* _TASK DETAILS_
Since the data must remain as supplied, reproduce it word for word.

ENTRIES SUPPLIED START

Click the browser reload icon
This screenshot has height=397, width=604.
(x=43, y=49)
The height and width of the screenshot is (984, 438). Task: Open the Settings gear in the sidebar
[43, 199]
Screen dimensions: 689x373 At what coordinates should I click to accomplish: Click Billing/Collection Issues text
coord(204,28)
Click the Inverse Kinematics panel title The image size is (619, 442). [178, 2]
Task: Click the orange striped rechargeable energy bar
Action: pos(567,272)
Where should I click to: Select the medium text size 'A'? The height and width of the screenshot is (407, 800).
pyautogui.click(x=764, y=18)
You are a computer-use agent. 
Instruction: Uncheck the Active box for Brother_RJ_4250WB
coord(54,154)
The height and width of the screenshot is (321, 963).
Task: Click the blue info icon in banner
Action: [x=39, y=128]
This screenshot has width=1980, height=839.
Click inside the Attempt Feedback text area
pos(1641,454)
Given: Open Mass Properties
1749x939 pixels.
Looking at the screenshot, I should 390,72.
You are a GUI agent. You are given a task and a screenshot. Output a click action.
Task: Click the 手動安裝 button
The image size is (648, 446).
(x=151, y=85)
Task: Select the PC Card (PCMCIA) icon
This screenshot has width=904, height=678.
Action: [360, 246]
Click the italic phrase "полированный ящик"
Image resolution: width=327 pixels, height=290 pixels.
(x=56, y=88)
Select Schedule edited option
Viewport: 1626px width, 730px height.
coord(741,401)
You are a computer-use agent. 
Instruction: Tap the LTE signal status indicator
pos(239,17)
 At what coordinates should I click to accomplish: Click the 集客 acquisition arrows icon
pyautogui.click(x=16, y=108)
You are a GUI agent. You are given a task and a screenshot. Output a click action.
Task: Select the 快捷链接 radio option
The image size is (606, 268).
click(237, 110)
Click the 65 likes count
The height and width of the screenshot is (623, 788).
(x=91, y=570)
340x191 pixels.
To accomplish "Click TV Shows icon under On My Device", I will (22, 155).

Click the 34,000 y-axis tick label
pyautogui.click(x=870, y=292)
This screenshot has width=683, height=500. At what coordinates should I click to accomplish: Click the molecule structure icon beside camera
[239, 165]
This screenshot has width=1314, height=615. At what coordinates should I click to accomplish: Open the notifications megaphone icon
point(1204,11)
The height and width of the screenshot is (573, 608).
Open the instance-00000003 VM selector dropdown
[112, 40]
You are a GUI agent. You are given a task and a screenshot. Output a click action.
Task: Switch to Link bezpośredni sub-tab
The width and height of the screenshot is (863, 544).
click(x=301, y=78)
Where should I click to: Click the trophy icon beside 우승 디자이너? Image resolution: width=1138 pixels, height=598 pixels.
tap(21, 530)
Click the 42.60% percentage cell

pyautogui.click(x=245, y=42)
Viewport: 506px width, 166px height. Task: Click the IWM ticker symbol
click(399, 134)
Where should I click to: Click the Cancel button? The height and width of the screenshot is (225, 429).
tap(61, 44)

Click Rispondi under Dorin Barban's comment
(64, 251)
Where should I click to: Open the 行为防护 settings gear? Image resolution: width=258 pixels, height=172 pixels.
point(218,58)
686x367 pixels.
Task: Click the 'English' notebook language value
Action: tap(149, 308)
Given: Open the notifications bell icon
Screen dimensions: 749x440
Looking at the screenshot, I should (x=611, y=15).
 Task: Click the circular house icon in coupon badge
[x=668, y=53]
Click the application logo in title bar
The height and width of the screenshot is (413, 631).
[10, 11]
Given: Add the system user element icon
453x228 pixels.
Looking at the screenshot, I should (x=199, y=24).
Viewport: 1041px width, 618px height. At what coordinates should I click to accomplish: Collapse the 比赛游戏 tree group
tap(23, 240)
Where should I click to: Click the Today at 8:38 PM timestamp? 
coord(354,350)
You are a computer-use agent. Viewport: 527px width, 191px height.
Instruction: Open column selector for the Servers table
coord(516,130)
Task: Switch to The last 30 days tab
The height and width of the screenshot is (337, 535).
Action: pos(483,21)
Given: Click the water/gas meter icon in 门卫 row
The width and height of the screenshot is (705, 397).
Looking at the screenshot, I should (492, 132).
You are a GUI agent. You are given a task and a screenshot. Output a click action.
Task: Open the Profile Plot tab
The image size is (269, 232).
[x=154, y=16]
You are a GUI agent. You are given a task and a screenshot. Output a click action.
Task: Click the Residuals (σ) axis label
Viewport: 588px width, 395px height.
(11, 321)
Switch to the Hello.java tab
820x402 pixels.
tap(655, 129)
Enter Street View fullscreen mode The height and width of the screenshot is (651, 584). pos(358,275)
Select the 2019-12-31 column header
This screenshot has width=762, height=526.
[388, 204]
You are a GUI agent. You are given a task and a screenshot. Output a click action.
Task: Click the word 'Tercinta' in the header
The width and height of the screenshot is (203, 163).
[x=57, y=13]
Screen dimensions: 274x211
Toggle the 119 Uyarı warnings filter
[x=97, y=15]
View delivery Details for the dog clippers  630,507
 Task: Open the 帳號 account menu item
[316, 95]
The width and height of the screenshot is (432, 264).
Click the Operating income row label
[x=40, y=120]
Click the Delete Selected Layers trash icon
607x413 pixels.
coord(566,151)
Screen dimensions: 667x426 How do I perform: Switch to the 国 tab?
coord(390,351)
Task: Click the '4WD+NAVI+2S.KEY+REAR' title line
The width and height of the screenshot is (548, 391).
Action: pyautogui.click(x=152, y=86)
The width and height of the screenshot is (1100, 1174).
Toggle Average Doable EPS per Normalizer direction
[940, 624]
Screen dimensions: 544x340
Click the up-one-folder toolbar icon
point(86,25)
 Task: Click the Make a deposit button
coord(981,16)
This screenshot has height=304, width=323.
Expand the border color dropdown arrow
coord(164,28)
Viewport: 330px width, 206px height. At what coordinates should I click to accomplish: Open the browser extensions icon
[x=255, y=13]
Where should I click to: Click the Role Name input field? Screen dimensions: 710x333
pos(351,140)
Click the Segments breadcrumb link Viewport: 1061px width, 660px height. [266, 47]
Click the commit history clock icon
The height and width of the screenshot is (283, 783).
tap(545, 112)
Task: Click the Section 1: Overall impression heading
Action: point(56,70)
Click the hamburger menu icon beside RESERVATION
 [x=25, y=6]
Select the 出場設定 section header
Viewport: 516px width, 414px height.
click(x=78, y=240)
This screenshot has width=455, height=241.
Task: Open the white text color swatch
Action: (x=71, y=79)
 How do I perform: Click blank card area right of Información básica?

ENTRIES SUPPLIED END

* _ANSWER_
Click the browser reload icon
This screenshot has height=397, width=604.
(x=43, y=49)
The height and width of the screenshot is (984, 438). Task: Open the Settings gear in the sidebar
[43, 199]
Screen dimensions: 689x373 At what coordinates should I click to accomplish: Click Billing/Collection Issues text
coord(204,28)
Click the Inverse Kinematics panel title The image size is (619, 442). [178, 2]
Task: Click the orange striped rechargeable energy bar
Action: pos(567,272)
Where should I click to: Select the medium text size 'A'? The height and width of the screenshot is (407, 800).
pyautogui.click(x=764, y=18)
You are a computer-use agent. 
Instruction: Uncheck the Active box for Brother_RJ_4250WB
coord(54,154)
The height and width of the screenshot is (321, 963).
Task: Click the blue info icon in banner
Action: [x=39, y=128]
This screenshot has width=1980, height=839.
Click inside the Attempt Feedback text area
pos(1641,454)
Given: Open Mass Properties
1749x939 pixels.
Looking at the screenshot, I should 390,72.
You are a GUI agent. You are given a task and a screenshot. Output a click action.
Task: Click the 手動安裝 button
The image size is (648, 446).
(x=151, y=85)
Task: Select the PC Card (PCMCIA) icon
This screenshot has width=904, height=678.
Action: [360, 246]
Click the italic phrase "полированный ящик"
Image resolution: width=327 pixels, height=290 pixels.
(x=56, y=88)
Select Schedule edited option
Viewport: 1626px width, 730px height.
coord(741,401)
You are a computer-use agent. 
Instruction: Tap the LTE signal status indicator
pos(239,17)
 At what coordinates should I click to accomplish: Click the 集客 acquisition arrows icon
pyautogui.click(x=16, y=108)
You are a GUI agent. You are given a task and a screenshot. Output a click action.
Task: Select the 快捷链接 radio option
The image size is (606, 268).
click(237, 110)
Click the 65 likes count
The height and width of the screenshot is (623, 788).
(x=91, y=570)
340x191 pixels.
To accomplish "Click TV Shows icon under On My Device", I will (22, 155).

Click the 34,000 y-axis tick label
pyautogui.click(x=870, y=292)
This screenshot has width=683, height=500. At what coordinates should I click to accomplish: Click the molecule structure icon beside camera
[239, 165]
This screenshot has width=1314, height=615. At what coordinates should I click to accomplish: Open the notifications megaphone icon
point(1204,11)
The height and width of the screenshot is (573, 608).
Open the instance-00000003 VM selector dropdown
[112, 40]
You are a GUI agent. You are given a task and a screenshot. Output a click action.
Task: Switch to Link bezpośredni sub-tab
The width and height of the screenshot is (863, 544).
click(x=301, y=78)
Where should I click to: Click the trophy icon beside 우승 디자이너? Image resolution: width=1138 pixels, height=598 pixels.
tap(21, 530)
Click the 42.60% percentage cell

pyautogui.click(x=245, y=42)
Viewport: 506px width, 166px height. Task: Click the IWM ticker symbol
click(399, 134)
Where should I click to: Click the Cancel button? The height and width of the screenshot is (225, 429).
tap(61, 44)

Click Rispondi under Dorin Barban's comment
(64, 251)
Where should I click to: Open the 行为防护 settings gear? Image resolution: width=258 pixels, height=172 pixels.
point(218,58)
686x367 pixels.
Task: Click the 'English' notebook language value
Action: tap(149, 308)
Given: Open the notifications bell icon
Screen dimensions: 749x440
Looking at the screenshot, I should (x=611, y=15).
 Task: Click the circular house icon in coupon badge
[x=668, y=53]
Click the application logo in title bar
The height and width of the screenshot is (413, 631).
[10, 11]
Given: Add the system user element icon
453x228 pixels.
Looking at the screenshot, I should (x=199, y=24).
Viewport: 1041px width, 618px height. At what coordinates should I click to accomplish: Collapse the 比赛游戏 tree group
tap(23, 240)
Where should I click to: Click the Today at 8:38 PM timestamp? 
coord(354,350)
You are a computer-use agent. Viewport: 527px width, 191px height.
Instruction: Open column selector for the Servers table
coord(516,130)
Task: Switch to The last 30 days tab
The height and width of the screenshot is (337, 535).
Action: pos(483,21)
Given: Click the water/gas meter icon in 门卫 row
The width and height of the screenshot is (705, 397).
Looking at the screenshot, I should (492, 132).
You are a GUI agent. You are given a task and a screenshot. Output a click action.
Task: Open the Profile Plot tab
The image size is (269, 232).
[x=154, y=16]
You are a GUI agent. You are given a task and a screenshot. Output a click action.
Task: Click the Residuals (σ) axis label
Viewport: 588px width, 395px height.
(11, 321)
Switch to the Hello.java tab
820x402 pixels.
tap(655, 129)
Enter Street View fullscreen mode The height and width of the screenshot is (651, 584). pos(358,275)
Select the 2019-12-31 column header
This screenshot has width=762, height=526.
[388, 204]
You are a GUI agent. You are given a task and a screenshot. Output a click action.
Task: Click the word 'Tercinta' in the header
The width and height of the screenshot is (203, 163).
[x=57, y=13]
Screen dimensions: 274x211
Toggle the 119 Uyarı warnings filter
[x=97, y=15]
View delivery Details for the dog clippers  630,507
 Task: Open the 帳號 account menu item
[316, 95]
The width and height of the screenshot is (432, 264).
Click the Operating income row label
[x=40, y=120]
Click the Delete Selected Layers trash icon
607x413 pixels.
coord(566,151)
Screen dimensions: 667x426 How do I perform: Switch to the 国 tab?
coord(390,351)
Task: Click the '4WD+NAVI+2S.KEY+REAR' title line
The width and height of the screenshot is (548, 391).
Action: pyautogui.click(x=152, y=86)
The width and height of the screenshot is (1100, 1174).
Toggle Average Doable EPS per Normalizer direction
[940, 624]
Screen dimensions: 544x340
Click the up-one-folder toolbar icon
point(86,25)
 Task: Click the Make a deposit button
coord(981,16)
This screenshot has height=304, width=323.
Expand the border color dropdown arrow
coord(164,28)
Viewport: 330px width, 206px height. At what coordinates should I click to accomplish: Open the browser extensions icon
[x=255, y=13]
Where should I click to: Click the Role Name input field? Screen dimensions: 710x333
pos(351,140)
Click the Segments breadcrumb link Viewport: 1061px width, 660px height. [266, 47]
Click the commit history clock icon
The height and width of the screenshot is (283, 783).
tap(545, 112)
Task: Click the Section 1: Overall impression heading
Action: point(56,70)
Click the hamburger menu icon beside RESERVATION
 [x=25, y=6]
Select the 出場設定 section header
Viewport: 516px width, 414px height.
click(x=78, y=240)
This screenshot has width=455, height=241.
Task: Open the white text color swatch
Action: (x=71, y=79)
 How do I perform: Click blank card area right of Información básica?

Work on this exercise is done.